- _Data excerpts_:
---

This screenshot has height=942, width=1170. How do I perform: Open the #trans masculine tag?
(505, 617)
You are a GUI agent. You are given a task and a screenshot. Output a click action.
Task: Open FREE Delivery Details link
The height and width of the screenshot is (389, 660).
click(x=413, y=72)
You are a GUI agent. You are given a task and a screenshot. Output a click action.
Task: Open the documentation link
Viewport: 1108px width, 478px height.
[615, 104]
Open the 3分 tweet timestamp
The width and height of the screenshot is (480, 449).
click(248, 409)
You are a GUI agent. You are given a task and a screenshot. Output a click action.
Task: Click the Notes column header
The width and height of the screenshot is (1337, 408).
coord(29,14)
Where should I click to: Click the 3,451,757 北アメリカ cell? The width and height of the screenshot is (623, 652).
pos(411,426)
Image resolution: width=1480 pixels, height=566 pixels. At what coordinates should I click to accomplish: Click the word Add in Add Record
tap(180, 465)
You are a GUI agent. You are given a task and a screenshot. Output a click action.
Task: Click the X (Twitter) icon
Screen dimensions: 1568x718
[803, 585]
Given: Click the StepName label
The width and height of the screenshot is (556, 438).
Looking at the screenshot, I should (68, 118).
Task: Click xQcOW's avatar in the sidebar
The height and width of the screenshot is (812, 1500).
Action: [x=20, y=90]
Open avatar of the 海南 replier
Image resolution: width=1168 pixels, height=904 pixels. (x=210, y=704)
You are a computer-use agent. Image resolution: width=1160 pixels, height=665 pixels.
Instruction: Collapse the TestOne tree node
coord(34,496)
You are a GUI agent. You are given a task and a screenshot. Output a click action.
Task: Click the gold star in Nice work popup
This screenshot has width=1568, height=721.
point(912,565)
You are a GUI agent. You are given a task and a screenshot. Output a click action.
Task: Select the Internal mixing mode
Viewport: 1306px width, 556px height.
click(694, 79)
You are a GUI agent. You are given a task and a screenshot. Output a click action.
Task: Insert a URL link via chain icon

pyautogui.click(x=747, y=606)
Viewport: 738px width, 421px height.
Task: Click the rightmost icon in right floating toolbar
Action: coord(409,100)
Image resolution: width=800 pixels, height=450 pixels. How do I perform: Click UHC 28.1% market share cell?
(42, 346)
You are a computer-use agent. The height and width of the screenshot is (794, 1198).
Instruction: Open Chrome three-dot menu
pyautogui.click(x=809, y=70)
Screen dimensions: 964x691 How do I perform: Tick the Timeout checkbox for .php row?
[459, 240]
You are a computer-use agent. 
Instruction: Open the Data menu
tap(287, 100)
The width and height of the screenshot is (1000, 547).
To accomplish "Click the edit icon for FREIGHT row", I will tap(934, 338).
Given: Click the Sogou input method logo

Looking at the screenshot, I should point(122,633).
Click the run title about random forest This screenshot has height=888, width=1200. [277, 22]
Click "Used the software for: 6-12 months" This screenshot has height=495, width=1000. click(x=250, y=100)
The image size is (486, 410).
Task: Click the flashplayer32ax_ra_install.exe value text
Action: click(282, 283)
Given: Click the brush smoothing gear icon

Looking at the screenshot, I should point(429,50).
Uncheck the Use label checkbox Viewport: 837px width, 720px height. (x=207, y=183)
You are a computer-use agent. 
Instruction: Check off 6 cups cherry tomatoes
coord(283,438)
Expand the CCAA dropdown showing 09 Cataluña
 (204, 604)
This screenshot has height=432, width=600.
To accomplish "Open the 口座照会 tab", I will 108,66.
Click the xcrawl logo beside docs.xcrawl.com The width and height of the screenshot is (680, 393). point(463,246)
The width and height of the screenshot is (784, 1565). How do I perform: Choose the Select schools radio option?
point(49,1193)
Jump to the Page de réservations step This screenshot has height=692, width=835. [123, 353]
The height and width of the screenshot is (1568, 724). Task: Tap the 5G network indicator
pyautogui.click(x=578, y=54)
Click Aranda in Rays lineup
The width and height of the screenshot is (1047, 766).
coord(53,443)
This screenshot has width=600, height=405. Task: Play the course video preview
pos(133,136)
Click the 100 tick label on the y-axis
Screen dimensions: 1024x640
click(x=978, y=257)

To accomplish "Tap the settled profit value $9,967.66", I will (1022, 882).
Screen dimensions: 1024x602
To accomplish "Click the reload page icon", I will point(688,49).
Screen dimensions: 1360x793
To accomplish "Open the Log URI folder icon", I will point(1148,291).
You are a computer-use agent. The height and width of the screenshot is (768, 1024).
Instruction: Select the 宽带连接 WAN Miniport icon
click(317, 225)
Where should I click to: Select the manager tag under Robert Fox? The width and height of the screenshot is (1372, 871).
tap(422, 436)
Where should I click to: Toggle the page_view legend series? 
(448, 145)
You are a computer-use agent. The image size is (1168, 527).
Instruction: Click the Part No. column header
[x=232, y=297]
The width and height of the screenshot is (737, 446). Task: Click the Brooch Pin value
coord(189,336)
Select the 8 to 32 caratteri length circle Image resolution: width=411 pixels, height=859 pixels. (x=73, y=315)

---

- _Prompt_:
Set out every record in full, exactly as given.

- _Your response_:
This screenshot has height=942, width=1170. How do I perform: Open the #trans masculine tag?
(505, 617)
You are a GUI agent. You are given a task and a screenshot. Output a click action.
Task: Open FREE Delivery Details link
The height and width of the screenshot is (389, 660).
click(x=413, y=72)
You are a GUI agent. You are given a task and a screenshot. Output a click action.
Task: Open the documentation link
Viewport: 1108px width, 478px height.
[615, 104]
Open the 3分 tweet timestamp
The width and height of the screenshot is (480, 449).
click(248, 409)
You are a GUI agent. You are given a task and a screenshot. Output a click action.
Task: Click the Notes column header
The width and height of the screenshot is (1337, 408).
coord(29,14)
Where should I click to: Click the 3,451,757 北アメリカ cell? The width and height of the screenshot is (623, 652).
pos(411,426)
Image resolution: width=1480 pixels, height=566 pixels. At what coordinates should I click to accomplish: Click the word Add in Add Record
tap(180, 465)
You are a GUI agent. You are given a task and a screenshot. Output a click action.
Task: Click the X (Twitter) icon
Screen dimensions: 1568x718
[803, 585]
Given: Click the StepName label
The width and height of the screenshot is (556, 438).
Looking at the screenshot, I should (68, 118).
Task: Click xQcOW's avatar in the sidebar
The height and width of the screenshot is (812, 1500).
Action: [x=20, y=90]
Open avatar of the 海南 replier
Image resolution: width=1168 pixels, height=904 pixels. (x=210, y=704)
You are a computer-use agent. Image resolution: width=1160 pixels, height=665 pixels.
Instruction: Collapse the TestOne tree node
coord(34,496)
You are a GUI agent. You are given a task and a screenshot. Output a click action.
Task: Click the gold star in Nice work popup
This screenshot has width=1568, height=721.
point(912,565)
You are a GUI agent. You are given a task and a screenshot. Output a click action.
Task: Select the Internal mixing mode
Viewport: 1306px width, 556px height.
click(694, 79)
You are a GUI agent. You are given a task and a screenshot. Output a click action.
Task: Insert a URL link via chain icon

pyautogui.click(x=747, y=606)
Viewport: 738px width, 421px height.
Task: Click the rightmost icon in right floating toolbar
Action: coord(409,100)
Image resolution: width=800 pixels, height=450 pixels. How do I perform: Click UHC 28.1% market share cell?
(42, 346)
You are a computer-use agent. The height and width of the screenshot is (794, 1198).
Instruction: Open Chrome three-dot menu
pyautogui.click(x=809, y=70)
Screen dimensions: 964x691 How do I perform: Tick the Timeout checkbox for .php row?
[459, 240]
You are a computer-use agent. 
Instruction: Open the Data menu
tap(287, 100)
The width and height of the screenshot is (1000, 547).
To accomplish "Click the edit icon for FREIGHT row", I will tap(934, 338).
Given: Click the Sogou input method logo

Looking at the screenshot, I should point(122,633).
Click the run title about random forest This screenshot has height=888, width=1200. [277, 22]
Click "Used the software for: 6-12 months" This screenshot has height=495, width=1000. click(x=250, y=100)
The image size is (486, 410).
Task: Click the flashplayer32ax_ra_install.exe value text
Action: click(282, 283)
Given: Click the brush smoothing gear icon

Looking at the screenshot, I should point(429,50).
Uncheck the Use label checkbox Viewport: 837px width, 720px height. (x=207, y=183)
You are a computer-use agent. 
Instruction: Check off 6 cups cherry tomatoes
coord(283,438)
Expand the CCAA dropdown showing 09 Cataluña
 (204, 604)
This screenshot has height=432, width=600.
To accomplish "Open the 口座照会 tab", I will 108,66.
Click the xcrawl logo beside docs.xcrawl.com The width and height of the screenshot is (680, 393). point(463,246)
The width and height of the screenshot is (784, 1565). How do I perform: Choose the Select schools radio option?
point(49,1193)
Jump to the Page de réservations step This screenshot has height=692, width=835. [123, 353]
The height and width of the screenshot is (1568, 724). Task: Tap the 5G network indicator
pyautogui.click(x=578, y=54)
Click Aranda in Rays lineup
The width and height of the screenshot is (1047, 766).
coord(53,443)
This screenshot has width=600, height=405. Task: Play the course video preview
pos(133,136)
Click the 100 tick label on the y-axis
Screen dimensions: 1024x640
click(x=978, y=257)

To accomplish "Tap the settled profit value $9,967.66", I will (1022, 882).
Screen dimensions: 1024x602
To accomplish "Click the reload page icon", I will point(688,49).
Screen dimensions: 1360x793
To accomplish "Open the Log URI folder icon", I will point(1148,291).
You are a computer-use agent. The height and width of the screenshot is (768, 1024).
Instruction: Select the 宽带连接 WAN Miniport icon
click(317, 225)
Where should I click to: Select the manager tag under Robert Fox? The width and height of the screenshot is (1372, 871).
tap(422, 436)
Where should I click to: Toggle the page_view legend series? 
(448, 145)
You are a computer-use agent. The image size is (1168, 527).
Instruction: Click the Part No. column header
[x=232, y=297]
The width and height of the screenshot is (737, 446). Task: Click the Brooch Pin value
coord(189,336)
Select the 8 to 32 caratteri length circle Image resolution: width=411 pixels, height=859 pixels. (x=73, y=315)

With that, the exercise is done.